[PAGE]
Dans ce contexte, où l’engagement volontaire des jeunes n’a jamais été ni valablement reconnu, ni suffisamment encouragé, on ne peut cependant s’empêcher de penser que d’aucuns voudront voir dans la proposition humaniste une bonne vieille vision paternaliste et autoritaire, qui veut que seule la contrainte serait capable de faire bouger « les jeunes », cette cohorte de glandeurs invétérés…
Cette vision participe à la stigmatisation des jeunes, dont on sous-entend qu’ils manqueraient de civisme. On rappelle utilement que, depuis la nuit des temps, chaque génération juge invariablement que celle qui la suit est plus indisciplinée, plus violente et moins civique. En réalité, dépourvue de tout pouvoir (économique, électif, médiatique, etc.) les jeunes ne peuvent qu’être à l’image de la société qui les engendre. Les jeunes ne sont pas moins civiques que les autres classes d’âge. Ils sont d’ailleurs très nombreux à s’engager chaque année dans le bénévolat (mouvements ou organisations de jeunesse, clubs sportifs, activités culturelles, etc.).
Le CDH souhaite instaurer un service citoyen obligatoire, à effectuer entre 18 et 30 ans.
Contraindre à la citoyenneté alors que le principe même de l’engagement repose sur le volontariat constitue par ailleurs un paradoxe de prime abord inextricable… Sans compter que le message vis-à-vis des jeunes risque bien d’être compris ainsi : » À défaut d’un véritable emploi que nous ne sommes plus capables de vous offrir, on vous oblige désormais à assumer un sous-emploi. Parce que c’est bon pour vous inculquer les valeurs qui vous manquent ! »
Mais cette sortie médiatique ouvre d’autres pistes de réflexion.

[CONSIGNES]
1. Veuillez reproduire tout le passage du texte sur le service citoyen allant de « Contraindre à la » jusqu'à « pistes de réflexion. ».
2. Réécrivez sous forme de liste le paragraphe du texte sur le service citoyen qui commence par « Cette vision participe », en conservant ses faits principaux.
Répondez en vous fondant uniquement sur le texte sur le service citoyen.

[DONNÉES]
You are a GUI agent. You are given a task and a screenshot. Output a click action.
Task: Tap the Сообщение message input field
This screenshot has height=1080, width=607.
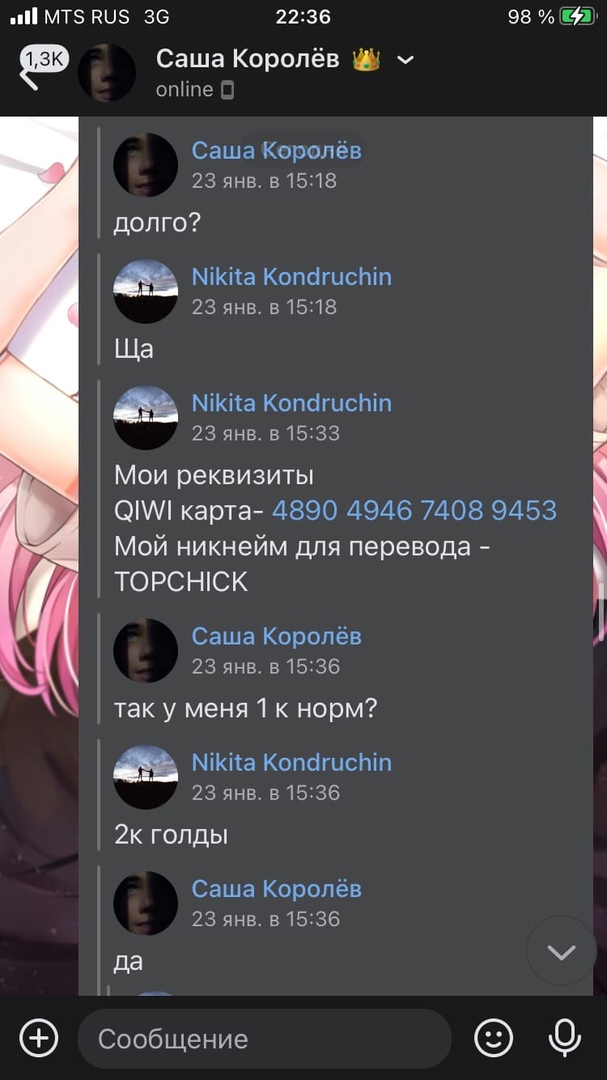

[RÉPONSES]
1.
Contraindre à la citoyenneté alors que le principe même de l’engagement repose sur le volontariat constitue par ailleurs un paradoxe de prime abord inextricable… Sans compter que le message vis-à-vis des jeunes risque bien d’être compris ainsi : » À défaut d’un véritable emploi que nous ne sommes plus capables de vous offrir, on vous oblige désormais à assumer un sous-emploi. Parce que c’est bon pour vous inculquer les valeurs qui vous manquent ! »
Mais cette sortie médiatique ouvre d’autres pistes de réflexion.

2.
- Cette vision contribue à stigmatiser les jeunes en laissant entendre qu'ils manquent de civisme.
- Depuis toujours, chaque génération juge la suivante plus indisciplinée, plus violente et moins civique.
- Privés de tout pouvoir (économique, électif, médiatique, etc.), les jeunes ne peuvent que refléter la société qui les engendre.
- Les jeunes ne sont pas moins civiques que les autres classes d'âge.
- Beaucoup s'engagent chaque année dans le bénévolat : mouvements ou organisations de jeunesse, clubs sportifs, activités culturelles, etc.